**Task details:** Starting at the first of the lines below and ending at the one that contains "Action: click(x=74, y=539)", rewrite them as a numbered list, leaving out any blank lines.

**Records provided:**
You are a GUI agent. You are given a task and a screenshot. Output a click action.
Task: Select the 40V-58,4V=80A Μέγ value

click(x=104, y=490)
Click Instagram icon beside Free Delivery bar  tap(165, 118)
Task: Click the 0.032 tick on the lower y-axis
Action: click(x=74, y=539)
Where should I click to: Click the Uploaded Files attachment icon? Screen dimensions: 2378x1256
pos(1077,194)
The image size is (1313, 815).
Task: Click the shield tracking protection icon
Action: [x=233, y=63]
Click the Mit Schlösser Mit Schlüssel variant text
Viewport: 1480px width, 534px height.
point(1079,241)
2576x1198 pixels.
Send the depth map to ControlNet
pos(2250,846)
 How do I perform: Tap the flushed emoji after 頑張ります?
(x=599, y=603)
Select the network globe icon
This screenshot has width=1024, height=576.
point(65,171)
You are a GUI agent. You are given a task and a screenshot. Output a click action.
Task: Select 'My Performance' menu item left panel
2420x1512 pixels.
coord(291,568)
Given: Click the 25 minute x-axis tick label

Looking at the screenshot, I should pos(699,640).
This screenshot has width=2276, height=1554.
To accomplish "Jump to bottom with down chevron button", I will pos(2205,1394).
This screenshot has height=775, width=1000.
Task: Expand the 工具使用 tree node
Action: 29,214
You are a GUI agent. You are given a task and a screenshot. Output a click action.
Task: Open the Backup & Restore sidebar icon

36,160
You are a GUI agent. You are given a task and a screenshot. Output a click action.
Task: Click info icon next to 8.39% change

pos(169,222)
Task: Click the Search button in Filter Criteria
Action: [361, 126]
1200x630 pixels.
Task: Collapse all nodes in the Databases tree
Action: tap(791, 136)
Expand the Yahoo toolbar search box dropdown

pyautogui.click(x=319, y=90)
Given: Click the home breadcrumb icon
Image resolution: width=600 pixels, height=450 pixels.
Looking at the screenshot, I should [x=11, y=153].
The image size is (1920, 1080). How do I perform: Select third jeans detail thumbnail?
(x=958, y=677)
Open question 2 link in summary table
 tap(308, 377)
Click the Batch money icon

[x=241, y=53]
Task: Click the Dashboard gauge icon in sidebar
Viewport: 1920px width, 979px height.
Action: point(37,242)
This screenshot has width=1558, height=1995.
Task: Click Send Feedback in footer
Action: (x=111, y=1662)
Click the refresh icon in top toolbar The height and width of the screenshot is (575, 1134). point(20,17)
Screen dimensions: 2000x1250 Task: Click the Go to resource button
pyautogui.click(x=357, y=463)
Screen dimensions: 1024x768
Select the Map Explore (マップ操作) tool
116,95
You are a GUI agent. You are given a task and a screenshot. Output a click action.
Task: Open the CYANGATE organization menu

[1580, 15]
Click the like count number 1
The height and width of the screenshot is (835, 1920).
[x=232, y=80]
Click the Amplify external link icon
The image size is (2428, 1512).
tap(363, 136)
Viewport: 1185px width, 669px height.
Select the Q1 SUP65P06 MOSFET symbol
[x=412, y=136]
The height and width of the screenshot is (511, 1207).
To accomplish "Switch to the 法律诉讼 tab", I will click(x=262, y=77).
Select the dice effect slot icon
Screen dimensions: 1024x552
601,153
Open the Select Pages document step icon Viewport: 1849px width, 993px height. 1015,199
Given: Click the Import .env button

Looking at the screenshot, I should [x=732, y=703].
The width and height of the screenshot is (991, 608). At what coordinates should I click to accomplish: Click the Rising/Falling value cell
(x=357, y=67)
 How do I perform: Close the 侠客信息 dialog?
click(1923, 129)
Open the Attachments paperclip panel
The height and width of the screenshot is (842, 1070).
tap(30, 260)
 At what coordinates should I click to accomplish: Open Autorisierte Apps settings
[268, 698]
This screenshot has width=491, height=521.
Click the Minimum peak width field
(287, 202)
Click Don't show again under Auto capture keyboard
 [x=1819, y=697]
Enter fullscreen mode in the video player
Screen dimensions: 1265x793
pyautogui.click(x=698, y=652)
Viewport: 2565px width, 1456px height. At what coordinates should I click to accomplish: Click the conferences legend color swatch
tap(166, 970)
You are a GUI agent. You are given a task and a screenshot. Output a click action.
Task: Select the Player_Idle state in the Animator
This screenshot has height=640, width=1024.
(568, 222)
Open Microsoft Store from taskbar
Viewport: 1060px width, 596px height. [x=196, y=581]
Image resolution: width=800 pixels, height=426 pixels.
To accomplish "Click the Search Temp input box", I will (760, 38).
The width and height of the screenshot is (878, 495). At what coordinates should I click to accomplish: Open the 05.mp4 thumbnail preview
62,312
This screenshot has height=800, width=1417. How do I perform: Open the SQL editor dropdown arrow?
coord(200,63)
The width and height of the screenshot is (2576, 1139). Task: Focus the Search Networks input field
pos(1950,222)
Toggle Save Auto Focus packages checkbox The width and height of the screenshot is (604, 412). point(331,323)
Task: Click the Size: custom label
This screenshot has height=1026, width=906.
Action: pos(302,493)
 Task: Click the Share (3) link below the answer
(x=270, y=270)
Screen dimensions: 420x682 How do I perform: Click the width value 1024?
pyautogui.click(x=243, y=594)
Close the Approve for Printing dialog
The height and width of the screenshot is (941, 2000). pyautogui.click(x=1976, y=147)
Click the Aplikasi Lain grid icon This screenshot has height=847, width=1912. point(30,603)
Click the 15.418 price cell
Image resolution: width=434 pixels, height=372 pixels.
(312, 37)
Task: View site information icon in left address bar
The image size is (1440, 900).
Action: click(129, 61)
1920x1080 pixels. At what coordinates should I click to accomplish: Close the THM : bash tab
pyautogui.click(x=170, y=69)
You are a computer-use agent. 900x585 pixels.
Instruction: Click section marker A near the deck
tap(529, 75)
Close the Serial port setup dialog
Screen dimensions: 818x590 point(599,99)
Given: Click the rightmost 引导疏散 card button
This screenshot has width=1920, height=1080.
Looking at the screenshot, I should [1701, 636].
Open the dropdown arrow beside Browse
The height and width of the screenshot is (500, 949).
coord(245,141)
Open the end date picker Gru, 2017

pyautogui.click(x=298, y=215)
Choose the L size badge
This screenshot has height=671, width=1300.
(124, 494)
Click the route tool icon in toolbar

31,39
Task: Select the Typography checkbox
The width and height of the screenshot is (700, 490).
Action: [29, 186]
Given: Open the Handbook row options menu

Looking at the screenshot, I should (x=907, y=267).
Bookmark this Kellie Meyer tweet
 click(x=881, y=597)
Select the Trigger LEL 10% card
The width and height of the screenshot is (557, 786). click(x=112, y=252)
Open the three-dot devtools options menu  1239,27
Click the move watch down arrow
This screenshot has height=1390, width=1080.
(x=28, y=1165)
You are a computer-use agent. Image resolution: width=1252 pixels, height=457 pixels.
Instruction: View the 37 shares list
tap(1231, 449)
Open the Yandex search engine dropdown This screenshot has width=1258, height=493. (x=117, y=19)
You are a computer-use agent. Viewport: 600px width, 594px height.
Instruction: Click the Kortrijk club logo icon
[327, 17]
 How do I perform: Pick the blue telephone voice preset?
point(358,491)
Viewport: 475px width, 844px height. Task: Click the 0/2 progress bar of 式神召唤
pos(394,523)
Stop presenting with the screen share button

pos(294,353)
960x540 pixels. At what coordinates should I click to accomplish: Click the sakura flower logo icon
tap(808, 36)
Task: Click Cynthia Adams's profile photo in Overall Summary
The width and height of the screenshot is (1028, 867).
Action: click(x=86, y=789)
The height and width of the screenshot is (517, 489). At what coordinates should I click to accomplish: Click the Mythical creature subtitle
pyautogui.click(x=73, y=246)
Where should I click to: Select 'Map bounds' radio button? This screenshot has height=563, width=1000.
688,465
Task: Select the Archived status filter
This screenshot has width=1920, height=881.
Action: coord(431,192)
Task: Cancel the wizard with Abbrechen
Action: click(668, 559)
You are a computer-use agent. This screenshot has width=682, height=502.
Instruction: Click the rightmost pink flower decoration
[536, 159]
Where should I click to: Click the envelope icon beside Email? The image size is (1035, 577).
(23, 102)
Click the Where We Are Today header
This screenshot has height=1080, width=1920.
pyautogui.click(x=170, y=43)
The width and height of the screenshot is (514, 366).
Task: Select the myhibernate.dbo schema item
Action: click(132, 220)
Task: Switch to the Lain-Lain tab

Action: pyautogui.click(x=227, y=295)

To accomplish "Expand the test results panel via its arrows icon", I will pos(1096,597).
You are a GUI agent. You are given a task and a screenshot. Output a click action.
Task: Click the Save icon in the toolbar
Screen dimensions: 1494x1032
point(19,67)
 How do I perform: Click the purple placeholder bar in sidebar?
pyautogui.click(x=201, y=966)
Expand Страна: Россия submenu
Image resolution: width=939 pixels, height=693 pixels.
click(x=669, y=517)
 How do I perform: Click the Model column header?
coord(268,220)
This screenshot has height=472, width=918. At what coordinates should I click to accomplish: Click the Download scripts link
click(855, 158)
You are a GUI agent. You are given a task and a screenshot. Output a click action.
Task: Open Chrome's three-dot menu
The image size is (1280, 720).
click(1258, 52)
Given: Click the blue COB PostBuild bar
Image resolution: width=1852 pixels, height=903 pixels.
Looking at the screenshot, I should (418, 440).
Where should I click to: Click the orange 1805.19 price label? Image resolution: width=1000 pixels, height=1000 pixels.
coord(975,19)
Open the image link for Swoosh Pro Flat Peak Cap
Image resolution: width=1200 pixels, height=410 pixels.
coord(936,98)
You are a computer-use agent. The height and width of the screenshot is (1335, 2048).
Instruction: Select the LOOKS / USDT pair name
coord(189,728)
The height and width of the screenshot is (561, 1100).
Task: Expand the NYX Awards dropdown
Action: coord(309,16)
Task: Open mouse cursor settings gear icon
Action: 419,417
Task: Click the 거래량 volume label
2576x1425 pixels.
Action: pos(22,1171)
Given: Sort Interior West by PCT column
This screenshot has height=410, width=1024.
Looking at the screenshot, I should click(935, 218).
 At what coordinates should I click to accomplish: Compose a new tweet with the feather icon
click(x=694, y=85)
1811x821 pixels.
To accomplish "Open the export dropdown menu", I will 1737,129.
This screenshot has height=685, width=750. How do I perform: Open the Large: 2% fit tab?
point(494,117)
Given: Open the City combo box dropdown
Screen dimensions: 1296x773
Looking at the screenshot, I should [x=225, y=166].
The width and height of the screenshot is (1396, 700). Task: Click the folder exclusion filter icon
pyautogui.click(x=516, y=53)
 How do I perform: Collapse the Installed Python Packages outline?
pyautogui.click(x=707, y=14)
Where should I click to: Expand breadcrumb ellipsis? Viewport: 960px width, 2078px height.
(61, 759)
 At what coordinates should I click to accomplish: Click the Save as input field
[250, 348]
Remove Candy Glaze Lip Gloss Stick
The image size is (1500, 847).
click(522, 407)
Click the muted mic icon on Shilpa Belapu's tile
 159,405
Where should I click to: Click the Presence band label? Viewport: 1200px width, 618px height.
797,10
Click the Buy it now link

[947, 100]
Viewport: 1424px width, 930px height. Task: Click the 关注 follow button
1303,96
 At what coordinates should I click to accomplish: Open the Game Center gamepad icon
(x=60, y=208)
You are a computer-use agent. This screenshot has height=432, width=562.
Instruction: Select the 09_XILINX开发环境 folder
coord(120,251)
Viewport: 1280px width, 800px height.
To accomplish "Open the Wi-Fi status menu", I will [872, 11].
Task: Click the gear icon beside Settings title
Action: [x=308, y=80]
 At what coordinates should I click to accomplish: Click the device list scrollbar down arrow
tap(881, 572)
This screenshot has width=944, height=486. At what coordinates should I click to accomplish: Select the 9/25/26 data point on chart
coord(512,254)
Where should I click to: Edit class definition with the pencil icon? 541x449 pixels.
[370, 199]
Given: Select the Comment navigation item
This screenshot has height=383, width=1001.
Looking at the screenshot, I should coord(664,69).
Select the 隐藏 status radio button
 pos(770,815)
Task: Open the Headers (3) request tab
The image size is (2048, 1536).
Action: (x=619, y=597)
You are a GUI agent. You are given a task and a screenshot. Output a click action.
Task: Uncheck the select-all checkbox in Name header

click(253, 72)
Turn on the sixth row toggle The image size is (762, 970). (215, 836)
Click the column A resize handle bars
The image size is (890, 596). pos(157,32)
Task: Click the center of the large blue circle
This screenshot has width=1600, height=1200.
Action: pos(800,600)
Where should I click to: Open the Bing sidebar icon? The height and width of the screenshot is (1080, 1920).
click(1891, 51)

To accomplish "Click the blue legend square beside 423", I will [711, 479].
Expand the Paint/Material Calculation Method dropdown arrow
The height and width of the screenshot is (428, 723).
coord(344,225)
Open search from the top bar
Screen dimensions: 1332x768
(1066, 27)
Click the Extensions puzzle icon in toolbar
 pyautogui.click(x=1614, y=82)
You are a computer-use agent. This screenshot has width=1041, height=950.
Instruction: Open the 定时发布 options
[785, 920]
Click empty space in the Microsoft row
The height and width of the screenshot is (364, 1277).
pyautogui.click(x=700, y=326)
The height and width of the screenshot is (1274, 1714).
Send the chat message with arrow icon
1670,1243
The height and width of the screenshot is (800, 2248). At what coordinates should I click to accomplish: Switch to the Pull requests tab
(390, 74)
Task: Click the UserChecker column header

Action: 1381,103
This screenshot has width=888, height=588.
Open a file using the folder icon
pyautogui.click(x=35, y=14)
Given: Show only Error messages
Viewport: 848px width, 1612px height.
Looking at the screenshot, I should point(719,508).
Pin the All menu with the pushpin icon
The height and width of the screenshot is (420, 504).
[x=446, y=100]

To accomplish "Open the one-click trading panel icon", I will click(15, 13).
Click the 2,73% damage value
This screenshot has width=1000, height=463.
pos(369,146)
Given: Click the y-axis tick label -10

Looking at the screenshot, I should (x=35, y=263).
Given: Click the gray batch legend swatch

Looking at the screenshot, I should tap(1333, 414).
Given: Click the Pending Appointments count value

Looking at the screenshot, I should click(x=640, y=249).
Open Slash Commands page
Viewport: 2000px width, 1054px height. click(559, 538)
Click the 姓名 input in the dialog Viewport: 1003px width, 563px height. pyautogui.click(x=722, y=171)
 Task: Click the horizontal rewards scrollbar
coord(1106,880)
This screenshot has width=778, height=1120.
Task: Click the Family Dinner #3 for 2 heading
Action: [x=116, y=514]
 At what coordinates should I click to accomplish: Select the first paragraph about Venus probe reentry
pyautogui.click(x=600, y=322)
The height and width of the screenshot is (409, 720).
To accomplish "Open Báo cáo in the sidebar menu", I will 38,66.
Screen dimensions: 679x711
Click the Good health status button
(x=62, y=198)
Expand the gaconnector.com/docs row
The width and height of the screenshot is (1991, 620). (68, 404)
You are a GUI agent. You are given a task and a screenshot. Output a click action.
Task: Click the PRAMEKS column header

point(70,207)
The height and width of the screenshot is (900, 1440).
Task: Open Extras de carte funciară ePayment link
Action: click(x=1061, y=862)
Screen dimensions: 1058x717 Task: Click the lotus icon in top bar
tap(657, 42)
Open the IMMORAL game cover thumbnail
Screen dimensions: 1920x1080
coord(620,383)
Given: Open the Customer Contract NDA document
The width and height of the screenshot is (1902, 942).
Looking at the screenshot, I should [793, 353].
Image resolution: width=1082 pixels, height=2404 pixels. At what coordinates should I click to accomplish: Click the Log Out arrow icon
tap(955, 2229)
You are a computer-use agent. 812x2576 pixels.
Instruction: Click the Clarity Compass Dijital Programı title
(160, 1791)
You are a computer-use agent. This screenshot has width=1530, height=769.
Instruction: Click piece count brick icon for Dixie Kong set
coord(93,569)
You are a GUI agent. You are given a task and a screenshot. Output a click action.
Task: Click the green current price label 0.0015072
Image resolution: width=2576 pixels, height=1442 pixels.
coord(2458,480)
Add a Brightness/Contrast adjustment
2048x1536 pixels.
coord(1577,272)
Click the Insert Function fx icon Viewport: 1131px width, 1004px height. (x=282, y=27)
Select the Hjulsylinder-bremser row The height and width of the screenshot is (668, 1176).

**Answer to this problem:**
1. You are a GUI agent. You are given a task and a screenshot. Output a click action.
2. Task: Select the 40V-58,4V=80A Μέγ value
3. click(x=104, y=490)
4. Click Instagram icon beside Free Delivery bar  tap(165, 118)
5. Task: Click the 0.032 tick on the lower y-axis
6. Action: click(x=74, y=539)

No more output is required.